I watched this twice, and liked it even more the second time. It's deceptively tight: that is, the first time through, a lot of stuff that felt loose and kind of random turned out to all be pretty obviously deliberate and productive (plotwise) while watching it the second time. Which impressed me a lot, for whatever reason. Especially when the station owner guy is looking for his Mythology Dictionary, which I'd completely forgot about by the time it got to the show and he started quoting Heraclitus and discussing Plato's cave the first time I watched it.

I especially liked the way the really long take following the car around the town seemed to go on just way too long, so eventually you start wondering why it's going on so long, and then, cut, we're at the beginning of the show. Very nice touch.

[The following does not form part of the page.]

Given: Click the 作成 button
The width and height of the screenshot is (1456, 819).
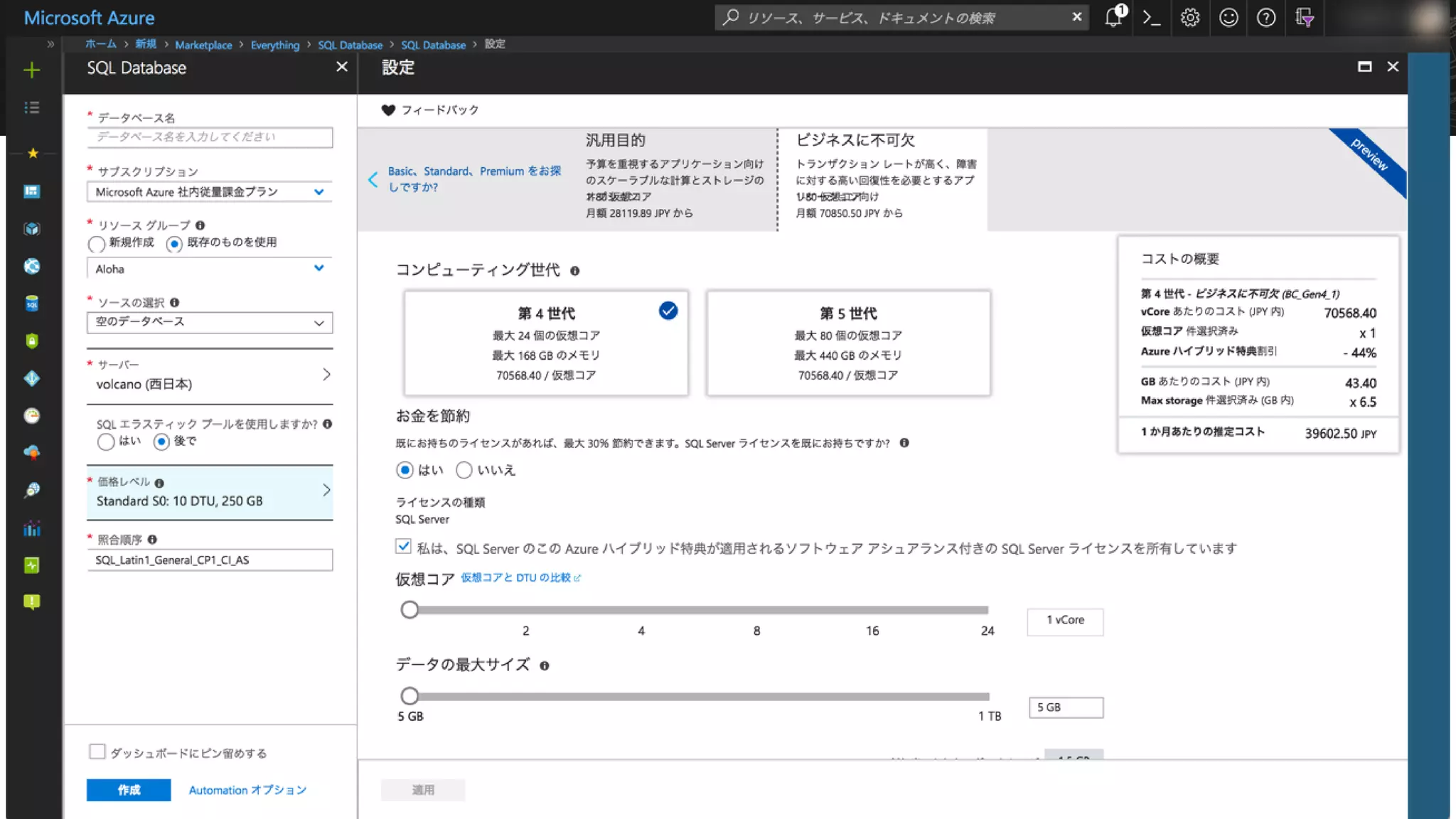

The ending also elevated the movie beyond just being the really enjoyable and likeable little comedy it was: when the voice from behind the camera starts talking (I really couldn't figure out if the voice was supposed to be one of the characters in the film or if it was the director), counting down while we watch a streetlight, getting impatient, then counting down again, and it turns on, and the voice says "It's calm and beautiful. Just like my memory of the revolution. It was calm and beautiful." And more silent shots of the streetlights turning on. One of the most perfect endings for a movie that I can think of, even as I wonder exactly what such a claim might mean to people who lived through that revolution (it's my understanding that Romania's revolution and overthrow of Ceausescu was especially violent as far as Eastern Bloc revolutions went, ending with the public execution of Ceausescu and his wife (I'm not checking my facts here, but I don't think I'm far off), so saying it was "calm and beautiful" seems like it might be kind of bold and maybe even a bit antagonistic? My sense is that, I guess cuz I'm always looking for this kind of thing, just as the whole movie was set in this small out of the way town, this description of the revolution as being "calm and beautiful" is meant to describe the actual environment around the speaker at the time of the revolution, emphasizing that this immediate environment around him--the calm and the snow and the beauty--was more real to him than the violent events going on in Bucharest.)

Also, I really thought, at first, the women at the beginning were maids, since they were all so industriously setting about the housework while the men lazily wandered around their apartments waking up. I have no idea, knowing little about actual Romanian culture, if this was intentionally exaggerated for comedic effect or if this was meant to just be a matter-of-fact portrayal of the way most husband and wife households work.